### Trecho selecionado
Em qual seção do jornal se deve noticiar um evento importante ocorrido numa arena de touros espanhola?
A recente morte, diante das câmeras, do toureiro Víctor Barrio na arena de Teruel obriga a responder à questão, posicionando-se acerca do caráter desportivo da tourada, ao mesmo tempo em que revela que à imprensa nacional faltam alguns parâmetros para abordar o fenômeno. Um reducionismo que teria pouca importância, caso se compreenda a corrida de touros como uma manifestação cultural hermética, restrita à metade de um único país; mas uma observação mais realista do espetáculo colocará em linha de exata de equivalência o sobreviver da tauromaquia e o surgimento, na Espanha, da maior indústria do futebol mundial. E, isso sim, transcende em muito as fronteiras da Península.
Para fazer recordar alguns elementos que cremos essenciais na compreensão da atualidade de ambas as arenas, há que se recordar seu fundo histórico comum. Com a mesma raiz, a posição de paralelismo em que aparecem os fenômenos, aqui, é meramente expositiva. Primeiro, vem o touro.
As touradas
A cizânia sobre a proibição das corridas nasce da razoabilidade mínima. Nada mais insano que reunir-se para aplaudir os momentos culminantes da luta de um animal inocente (o touro, esclareça-se) por sua sobrevivência. Como estrato mais superficial do problema, já se conhecem os argumentos, por ambos os lados, que aqui apenas se retomam. Nota-se que a tourada é anacrônica porque se opõe a uma evolução, no mínimo, bifurcada: de um lado, a tomada de consciência dos direitos dos animais, conquista da contemporaneidade; de outro, a evolução da técnica dos matadores, já que estes acumularam conhecimentos por gerações, bem ao contrário do chamado toro de lidia. O animal – diga-se com alguma ironia – não foi educado por seus pais para a luta final.

### Amostra de dados
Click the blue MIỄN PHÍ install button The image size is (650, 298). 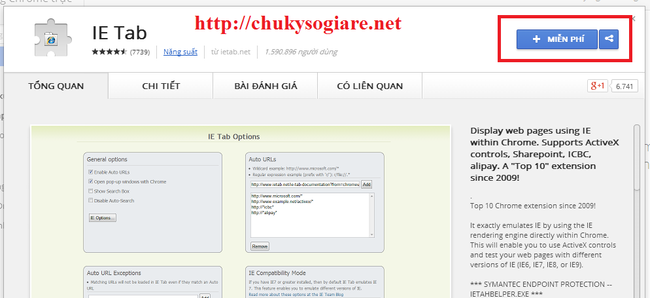(556, 39)
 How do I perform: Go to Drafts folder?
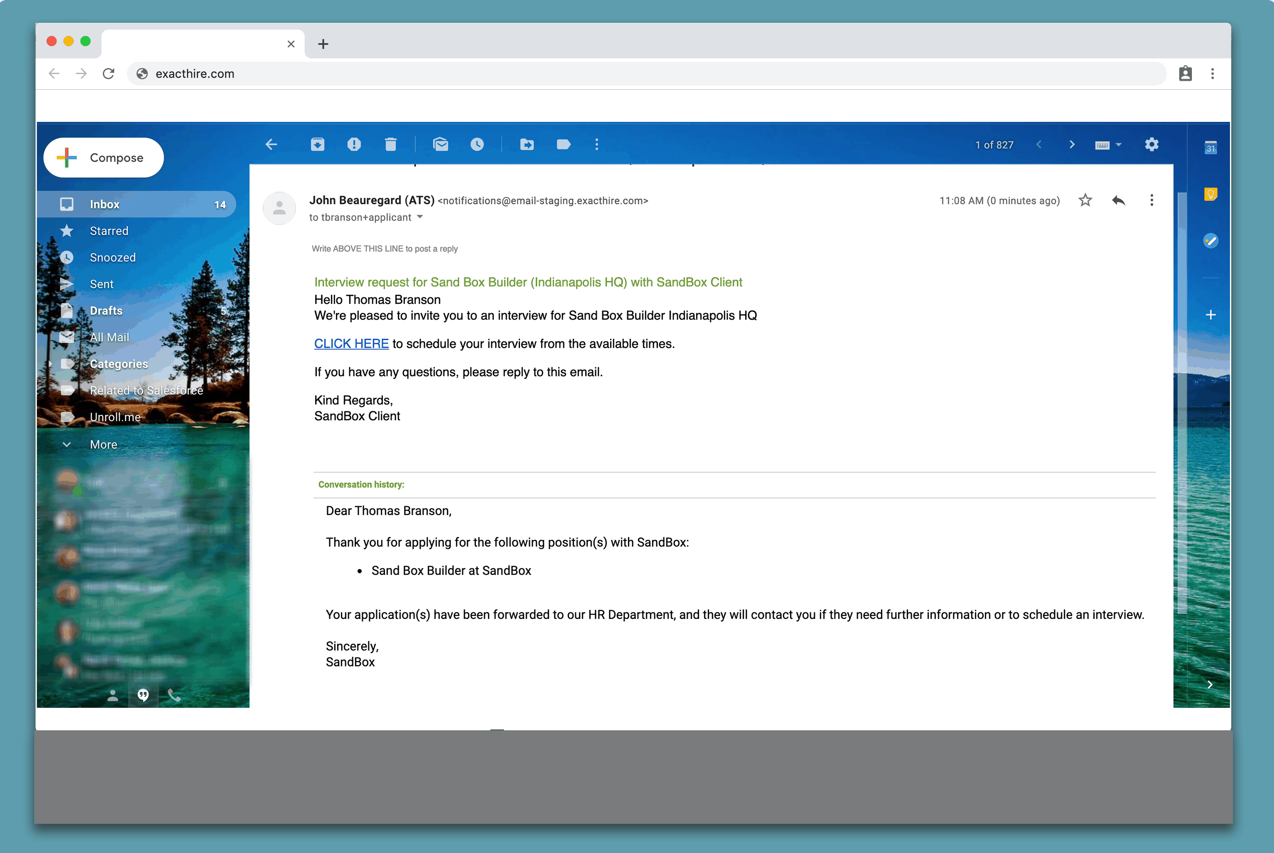coord(106,311)
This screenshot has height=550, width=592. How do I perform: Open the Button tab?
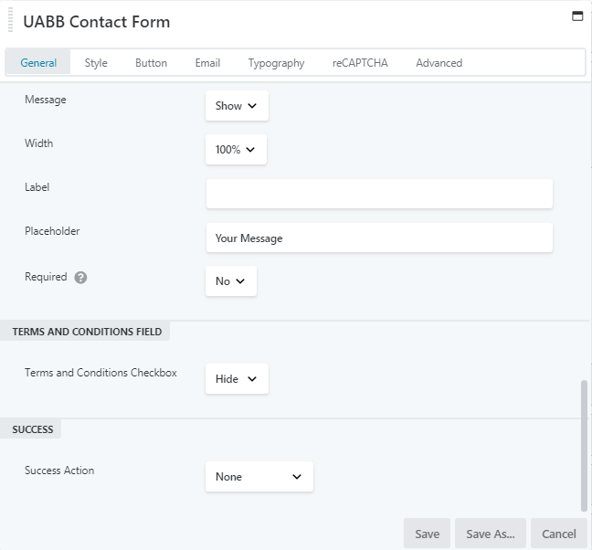(x=151, y=63)
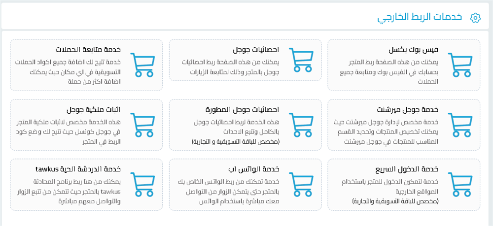Viewport: 493px width, 226px height.
Task: Click the cart icon beside خدمة متابعة الحملات
Action: (x=141, y=65)
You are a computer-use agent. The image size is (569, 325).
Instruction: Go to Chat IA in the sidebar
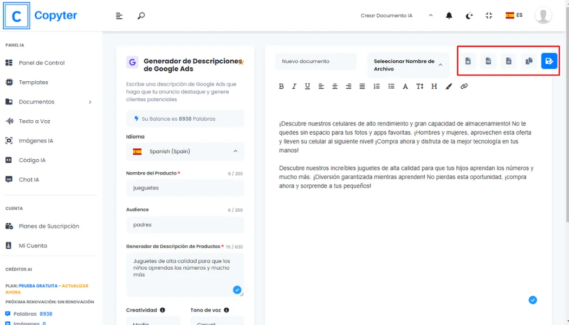(x=29, y=180)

### Tarefas propostas
• A. Liste todos os nomes próprios de pessoas e de lugares que aparecem no trecho.
• B. Diga se cada afirmação concorda com o trecho e cite as palavras dele que decidem: (i) Víctor Barrio morreu diante das câmeras na arena de Teruel. (ii) Os matadores não acumularam conhecimentos ao longo de gerações. (iii) A própria tourada é apresentada como conquista da contemporaneidade.
• C. Transcreva, por favor, a parte do trecho que vai de "Para fazer recordar" até "vem o touro.".
O material não tem relação alguma com o trecho.

### Respostas por tarefa
• A. Víctor Barrio, Teruel, Espanha, Península

• B.
(i) Sim: "A recente morte, diante das câmeras, do toureiro Víctor Barrio na arena de Teruel".
(ii) Não: "estes acumularam conhecimentos por gerações".
(iii) Não: "a tomada de consciência dos direitos dos animais, conquista da contemporaneidade".

• C.
Para fazer recordar alguns elementos que cremos essenciais na compreensão da atualidade de ambas as arenas, há que se recordar seu fundo histórico comum. Com a mesma raiz, a posição de paralelismo em que aparecem os fenômenos, aqui, é meramente expositiva. Primeiro, vem o touro.